Torben Liebrecht plays the character of Ivan Carrera, and to say that he IS Carrera is an understatement. Liebrecht plays him with an almost terrifying sense of both obsession and duty, and while he’s not above breaking rules to serve his needs, he has no problem telling someone they are in the wrong and will try intimidation to get what he wants. Given Liebrecht’s physical presence that is not a problem for him. He also delivers a believability to the character when you see loyalties shift throughout the story. To make a character unlikeable one minute and sympathetic the next can be quite the challenge. Liebrecht makes it look easy.
We also have Renée Elise Goldsberry as Falconer, but as of now, she is something of a cipher. We aren’t meant to know much about her at this stage of the story, and all we have to work with are flashbacks when we see what kind of person she used to be. Goldsberry plays Falconer differently now, flipping back and forth from a confused romantic interest for Kovacs to a highly trained assassin with a very interesting ability. Lastly, we have Poe. Played by Chris Conner, Poe arguably became the breakout character from the first season of this series, and it looked like Poe was meeting an unpleasant ending before the first season was over. Now he’s back, but to keep the character interesting Conner now plays him as damaged. This puts Poe in an unpleasant position of having to reboot himself, but the fear he deals with is how will such a process affect him? Will he remember any portion of his “life” while he was serving Kovacs? Will any of his character growth get lost after this type of reset? Conner plays Poe with just the right amount of strength to continually make him interesting but without going overboard or too far with the performance.

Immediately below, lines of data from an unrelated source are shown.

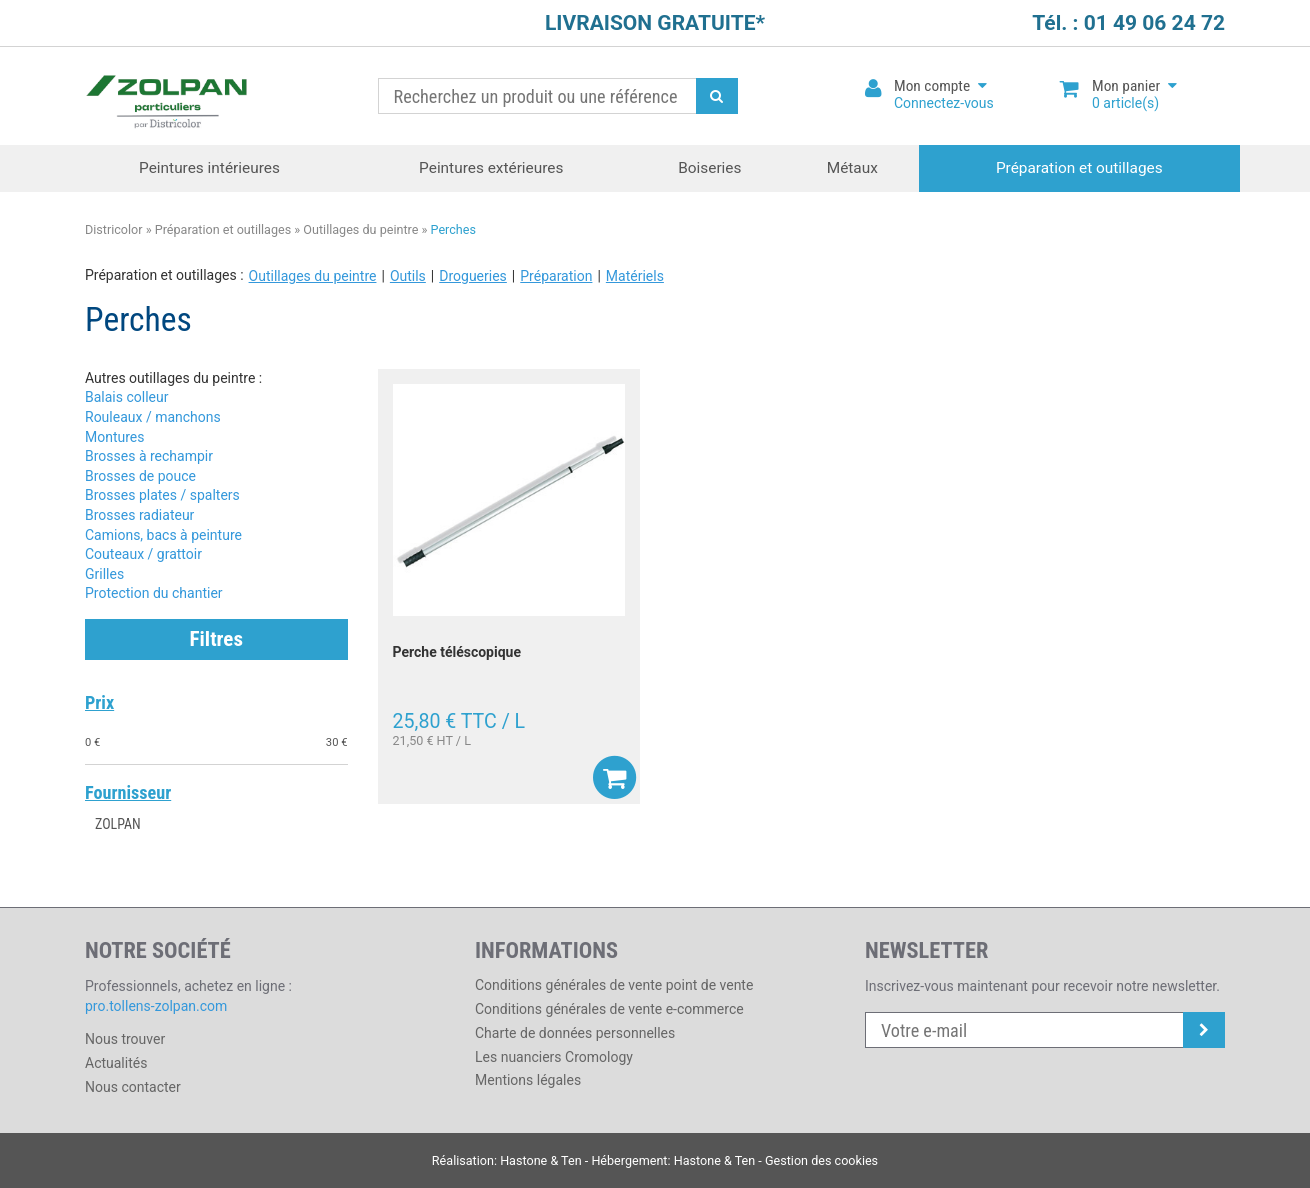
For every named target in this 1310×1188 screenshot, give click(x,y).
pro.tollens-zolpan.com (156, 1006)
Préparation (556, 276)
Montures (115, 437)
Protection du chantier (154, 593)
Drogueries (473, 276)
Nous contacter (133, 1087)
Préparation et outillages (1079, 168)
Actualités (116, 1063)
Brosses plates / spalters (162, 495)
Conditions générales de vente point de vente (614, 985)
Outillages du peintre (360, 229)
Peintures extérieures (491, 168)
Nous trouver (125, 1039)
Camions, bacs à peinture (163, 535)
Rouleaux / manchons (153, 417)
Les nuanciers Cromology (554, 1057)
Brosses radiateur (139, 515)
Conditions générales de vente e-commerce (609, 1009)
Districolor (167, 96)
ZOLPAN (118, 824)
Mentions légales (528, 1080)
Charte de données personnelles (575, 1033)
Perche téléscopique (457, 652)
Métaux (852, 168)
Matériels (635, 276)
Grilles (104, 574)
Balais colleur (126, 397)
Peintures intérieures (209, 168)
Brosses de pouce (140, 476)
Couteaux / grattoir (143, 554)
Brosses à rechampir (149, 456)
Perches (453, 229)
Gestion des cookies (821, 1160)
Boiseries (709, 168)
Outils (408, 276)
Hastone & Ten (541, 1160)
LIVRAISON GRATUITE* (655, 23)
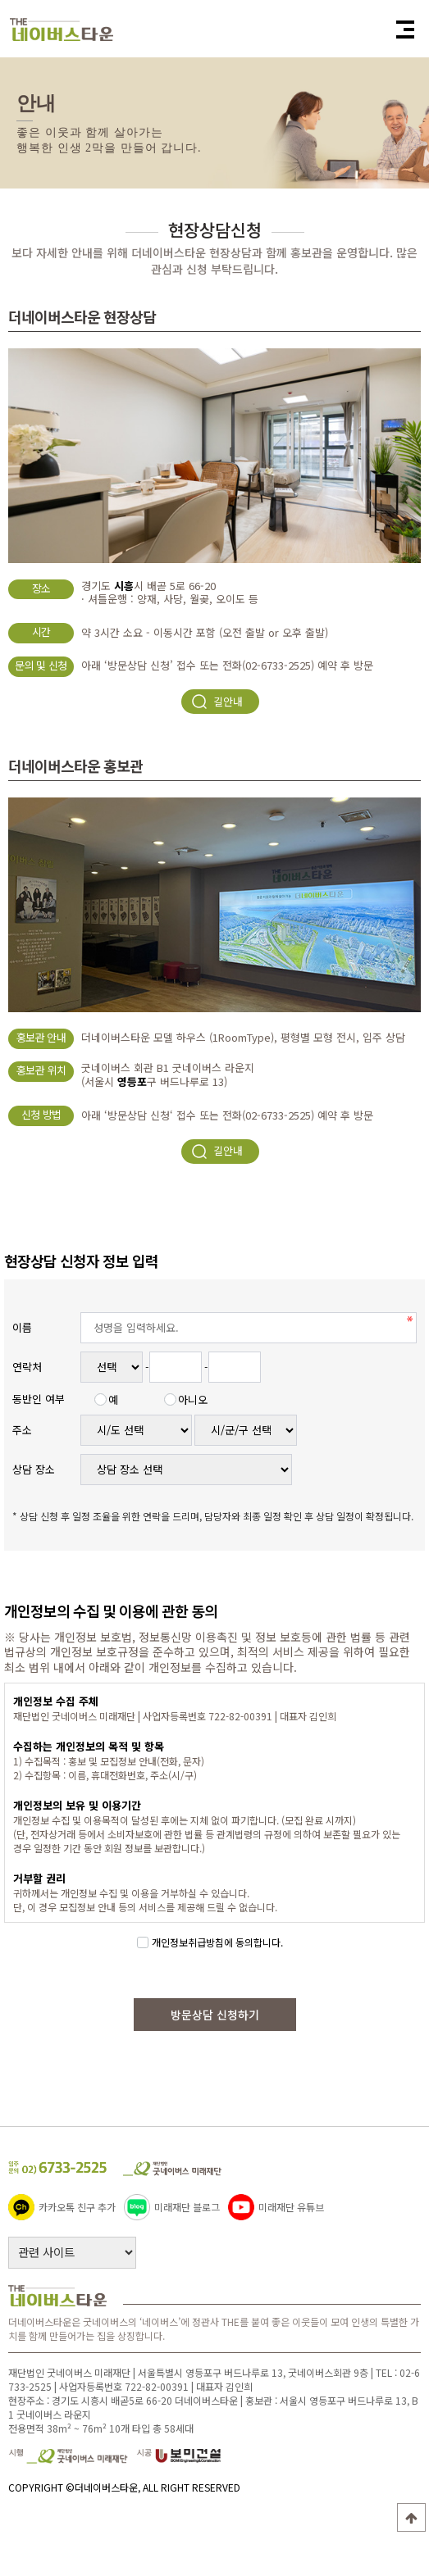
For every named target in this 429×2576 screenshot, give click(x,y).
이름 (22, 1327)
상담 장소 (33, 1469)
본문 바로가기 (0, 0)
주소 (22, 1430)
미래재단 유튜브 (276, 2206)
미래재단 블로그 (172, 2206)
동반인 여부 (38, 1398)
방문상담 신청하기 (215, 2014)
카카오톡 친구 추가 (62, 2206)
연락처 (27, 1366)
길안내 (216, 701)
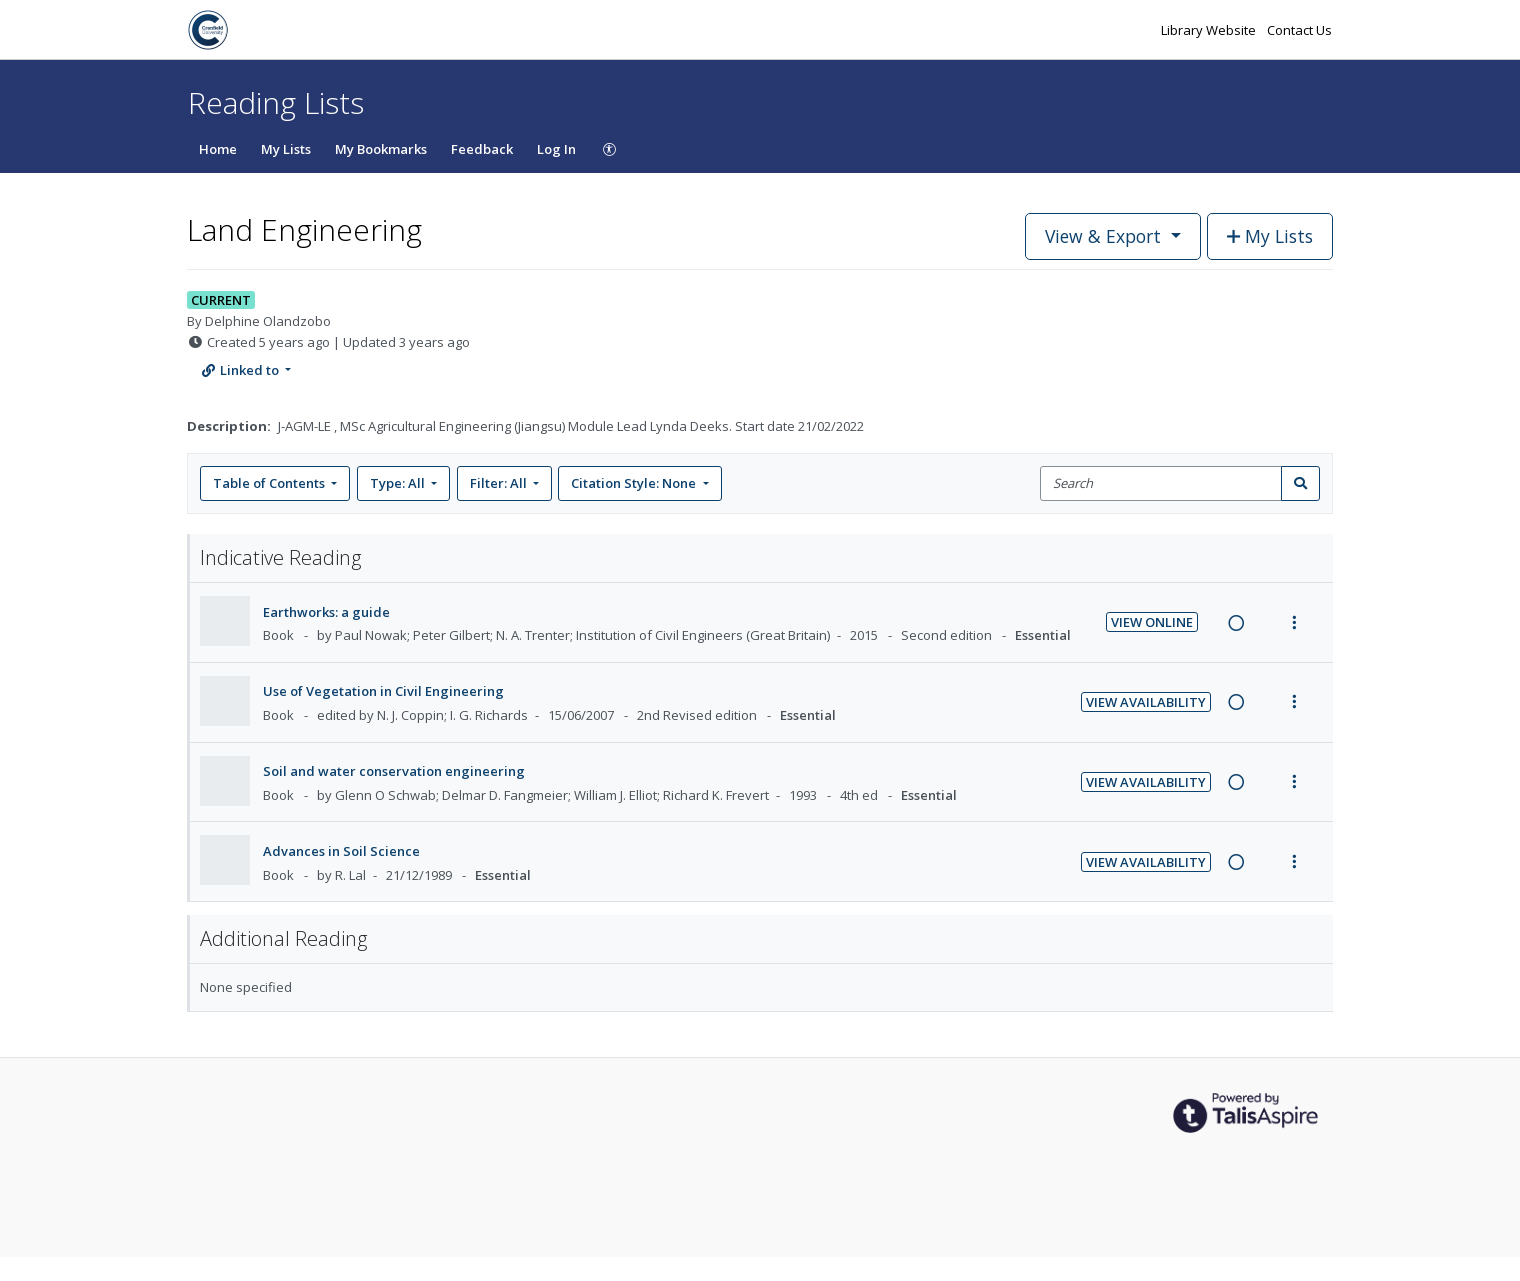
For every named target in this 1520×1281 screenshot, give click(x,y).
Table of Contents (270, 483)
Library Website (1210, 30)
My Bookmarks (381, 149)
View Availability (1146, 702)
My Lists (286, 149)
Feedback (482, 149)
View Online (1152, 622)
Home (218, 149)
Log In (556, 149)
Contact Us (1299, 30)
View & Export (1105, 236)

Based on the 2002 novel of the same name by Richard K. Morgan, there is some question as to how close to the source will this show follow. I haven’t read the book so I’m in the dark regarding this, but creator Laeta Kalogridis has done an amazing job at giving viewers a dystopian future that is bright, colorful, and bleak at the same time. It also does a wonderful job of looking at the dangers of human immortality through the process of re-sleeving. Science fiction can be at its best when it tackles complex issues and questions, and after three episodes of its second season, Altered Carbon continues to do that.